Guerino Casamonica, noto esponente del clan di sinti italiani attivo a Roma Sud, era ricercato dallo scorso giugno, dopo che la Procura Generale presso la Corte di Appello di Roma, ha comminato a suo carico una condanna a undici anni di reclusione per sequestro di persona a scopo di estorsione e lesioni. L'uomo aveva fatto perdere le proprie tracce lasciando la propria abitazione di Frascati e entrando in latitanza.

Guerino Casamonica si nascondeva a Morlupo.

A rintracciare il fuggitivo i carabinieri del Nucleo Investigativo di Frascati, che hanno seguito i due figli e la moglie dell'uomo, fino a trovare il suo nascondiglio alla periferia di Morlupo, nell'hinteland Nord di Roma.
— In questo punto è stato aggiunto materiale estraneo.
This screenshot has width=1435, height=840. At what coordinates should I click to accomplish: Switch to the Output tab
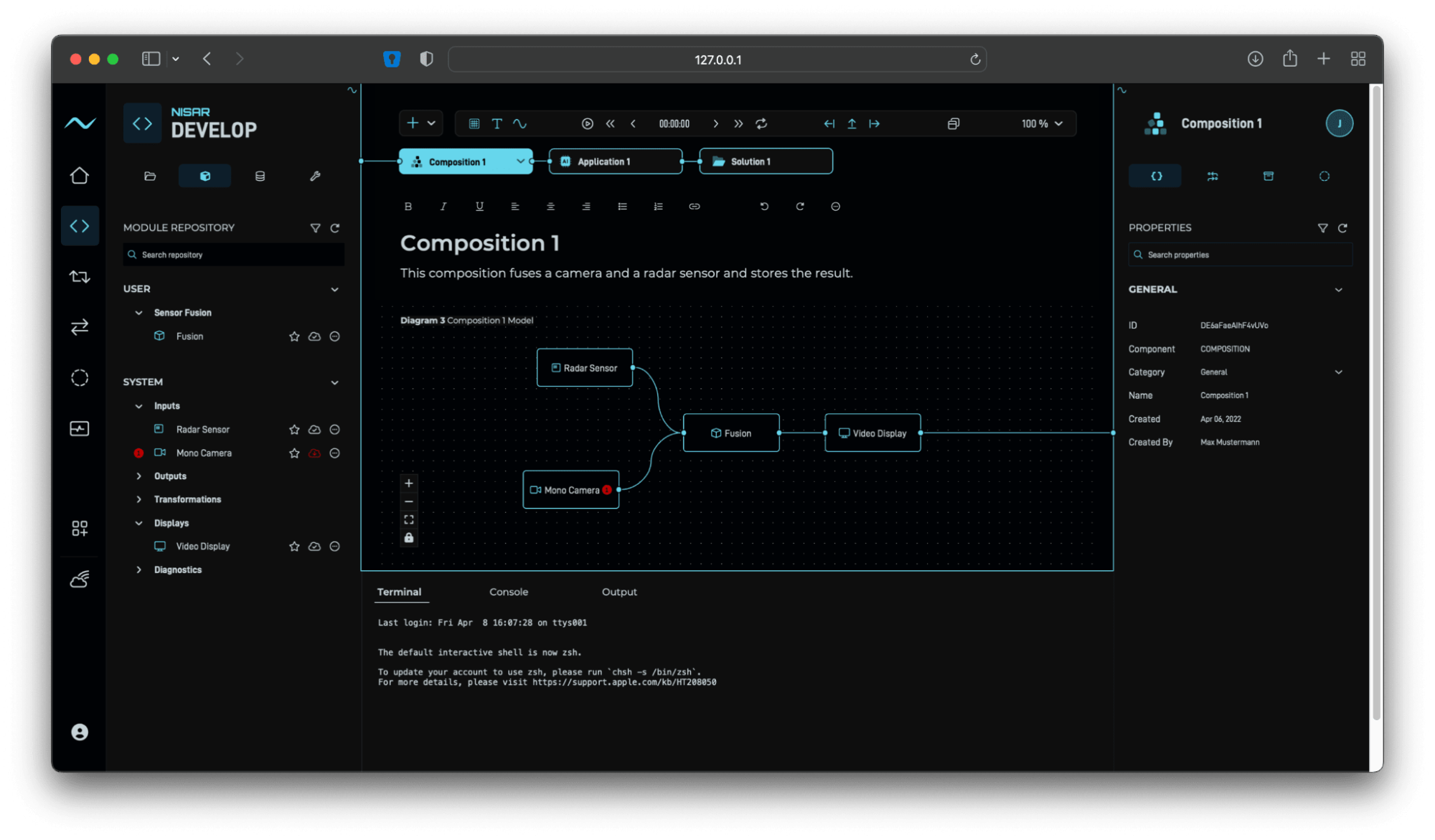click(618, 592)
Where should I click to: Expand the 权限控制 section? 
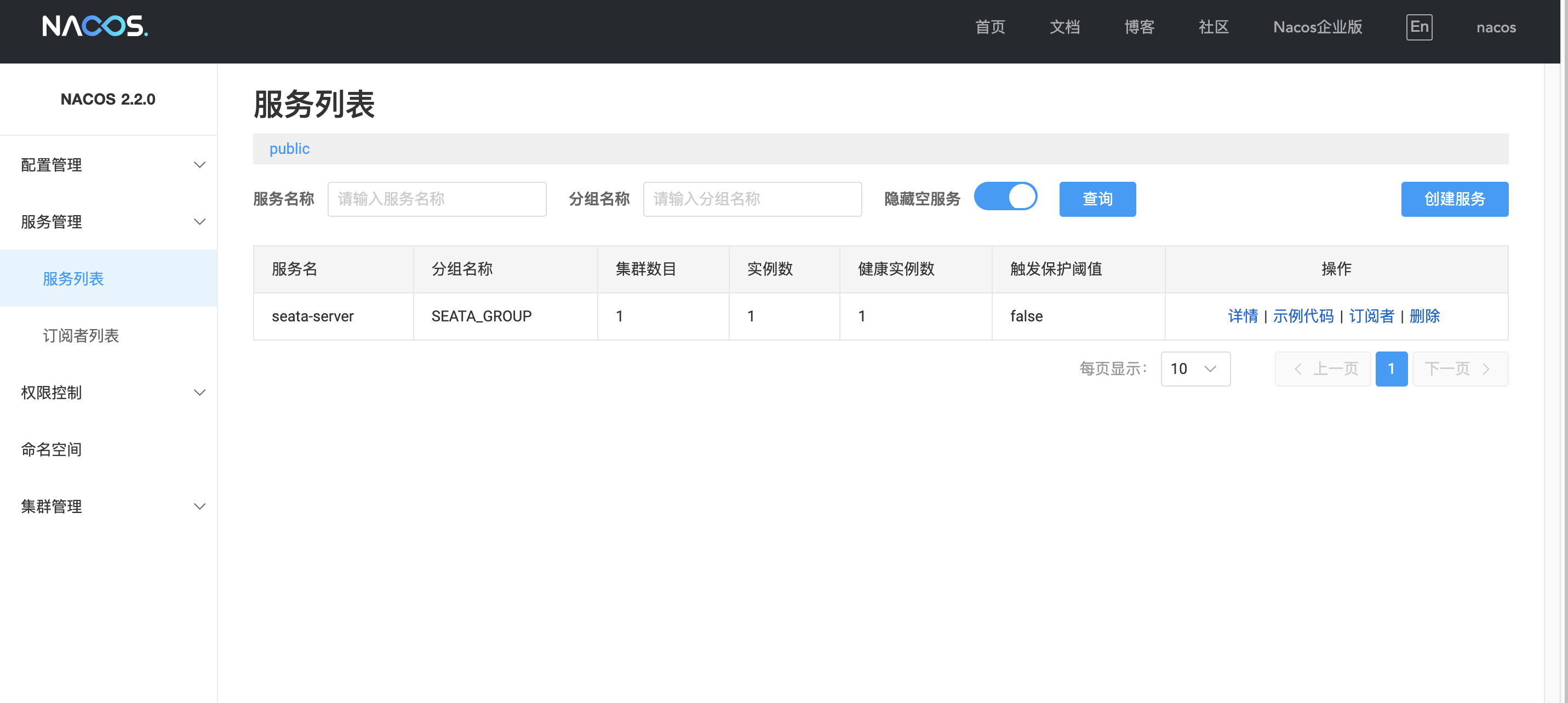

Pur essendo ricercato l'uomo non rinunciava ad andare a messa la domenica con i propri familiari, e proprio in quel momento è stato bloccato e arrestato a Capena

L'arresto nel 2011 per sequestro di persona e lesioni.

Il prestito a strozzo e il recupero credito rappresentano una delle attività ‘tradizionali' dei Casamonica. I fatti per cui Guerino Casamonica è stato condannato risalgono al 2011, quando fu arrestato assieme ad altre persone per aver sequestrato un 32enne e un 50enne, per farsi restituire non proprio come le buone 150.000 euro. I parenti dei due uomini, terrorizzati dalle minacce, avrebbero dovuto consegnare i primi 30.000 euro per ottenere la loro liberazione, ma si sono rivolti alle forze dell'ordine facendo scattare l'operazione che ha portato all'arresto dei carcerieri. La ‘priogione' dei due uomini era sita in un appartamento in zona Anagnina: liberati presentavano lesioni e ferite dovute alle percosse subite.